I’ve heard about apple cider vinegar for a long time. I think the first time I noticed it was not because of its uses in cooking – it can be used for things like marinades, salad dressings and homemade pickles – but for its touted weight loss benefits.
One study – a clinical trial of overweight Japanese adults in 2009 – looked at the effects of drinking apple cider vinegar on weight loss. When measured against people who were given a plain beverage to drink, the group that consumed the beverage to which one to two tablespoons of vinegar had been added lost two to four pounds after 12 weeks, while the comparison group lost none.
Researchers think that the vinegar may activate some genes that help break down fats. It may also, according to some other studies, have a favorable effect on the rise in blood sugar after a meal.
Though the effect on weight loss is small, it can’t do you any harm. And any type of vinegar will have a similar effect, experts say, but apple cider vinegar was tested because it’s the easiest to consume, taste-wise.
But vinegar can be highly acidic and swallowed alone, can cause harm to your esophagus and tooth enamel.
Curious, I searched around the web to see what other things vinegar can be used for.
After all, the use of vinegar for medicinal remedies goes back centuries to treat everything from warts to jellyfish stings. Hippocrates used it as a cure for wounds, and Cleopatra used it as a love potion.
Here are some purported uses for apple cider vinegar:
- As a non-toxic, all-purpose cleaner
- To absorb stinky odors
- As a fertilizer or weed killer in your garden
- As a flea-repellant
- To treat dandruff
- As an astringent to fight acne
- As a substitute for deodorant
- To fade bruises
- To deodorize your feet
- To treat an upset stomach
- To cure hiccups
- As a gargle for a sore throat
- To help drain sinuses
- For an energy boost
- To banish bad breath
- For sunburn relief
- As a tooth whitener
- To treat poison ivy and bug bites
- As a fruit and veggie wash
- To decrease triglyceride levels (according to studies done on animals)

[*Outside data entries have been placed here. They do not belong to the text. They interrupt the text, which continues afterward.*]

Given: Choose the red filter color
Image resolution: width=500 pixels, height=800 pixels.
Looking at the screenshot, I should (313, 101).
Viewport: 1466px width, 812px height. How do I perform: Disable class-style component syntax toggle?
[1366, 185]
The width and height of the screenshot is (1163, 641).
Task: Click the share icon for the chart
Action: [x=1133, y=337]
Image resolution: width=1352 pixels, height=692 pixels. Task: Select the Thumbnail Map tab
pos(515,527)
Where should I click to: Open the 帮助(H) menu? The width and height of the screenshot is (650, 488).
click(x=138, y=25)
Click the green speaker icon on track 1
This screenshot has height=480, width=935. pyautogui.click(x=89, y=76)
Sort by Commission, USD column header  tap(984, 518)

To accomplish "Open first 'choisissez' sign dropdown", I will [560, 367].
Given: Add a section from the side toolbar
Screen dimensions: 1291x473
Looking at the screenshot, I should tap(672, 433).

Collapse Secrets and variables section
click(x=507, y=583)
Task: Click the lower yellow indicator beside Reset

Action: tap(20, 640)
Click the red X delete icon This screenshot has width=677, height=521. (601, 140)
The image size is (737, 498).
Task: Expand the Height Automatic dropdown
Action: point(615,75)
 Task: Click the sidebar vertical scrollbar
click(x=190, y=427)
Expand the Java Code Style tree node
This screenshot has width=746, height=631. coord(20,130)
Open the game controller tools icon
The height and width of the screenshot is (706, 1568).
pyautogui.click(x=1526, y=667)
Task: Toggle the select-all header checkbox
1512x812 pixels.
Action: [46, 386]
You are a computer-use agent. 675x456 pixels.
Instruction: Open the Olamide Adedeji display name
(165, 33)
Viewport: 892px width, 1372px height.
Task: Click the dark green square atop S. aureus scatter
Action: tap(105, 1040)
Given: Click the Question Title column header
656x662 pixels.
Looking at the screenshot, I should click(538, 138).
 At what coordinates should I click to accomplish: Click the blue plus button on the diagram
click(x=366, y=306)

For all you skeptics out there, here’s a statement from a government study that sums up the value of vinegar used medicinally:
For more than 2000 years, vinegar has been used to flavor and preserve foods, heal wounds, fight infections, clean surfaces, and manage diabetes. Although vinegar is highly valued as a culinary agent, some varieties costing $100 per bottle, much scrutiny surrounds its medicinal use. Scientific investigations do not support the use of vinegar as an anti-infective agent, either topically or orally. Evidence linking vinegar use to reduced risk for hypertension and cancer is equivocal. However, many recent scientific investigations have documented that vinegar ingestion reduces the glucose response to a carbohydrate load in healthy adults and in individuals with diabetes. There is also some evidence that vinegar ingestion increases short-term satiety. Future investigations are needed to delineate the mechanism by which vinegar alters postprandial glycemia and to determine whether regular vinegar ingestion favorably influences glycemic control as indicated by reductions in hemoglobin A1c. Vinegar is widely available; it is affordable; and, as a remedy, it is appealing. But whether vinegar is a useful adjunct therapy for individuals with diabetes or prediabetes has yet to be determined.
If all this vinegar-talk is making you hungry, here’s a recipe I found for chicken, using apple cider vinegar: http://allrecipes.com/recipe/15889/cider-vinegar-chicken/
Have you ever tried apple cider vinegar? I’m eyeing the bottle that sits in my pantry – untouched. Perhaps I’ll give it a whirl.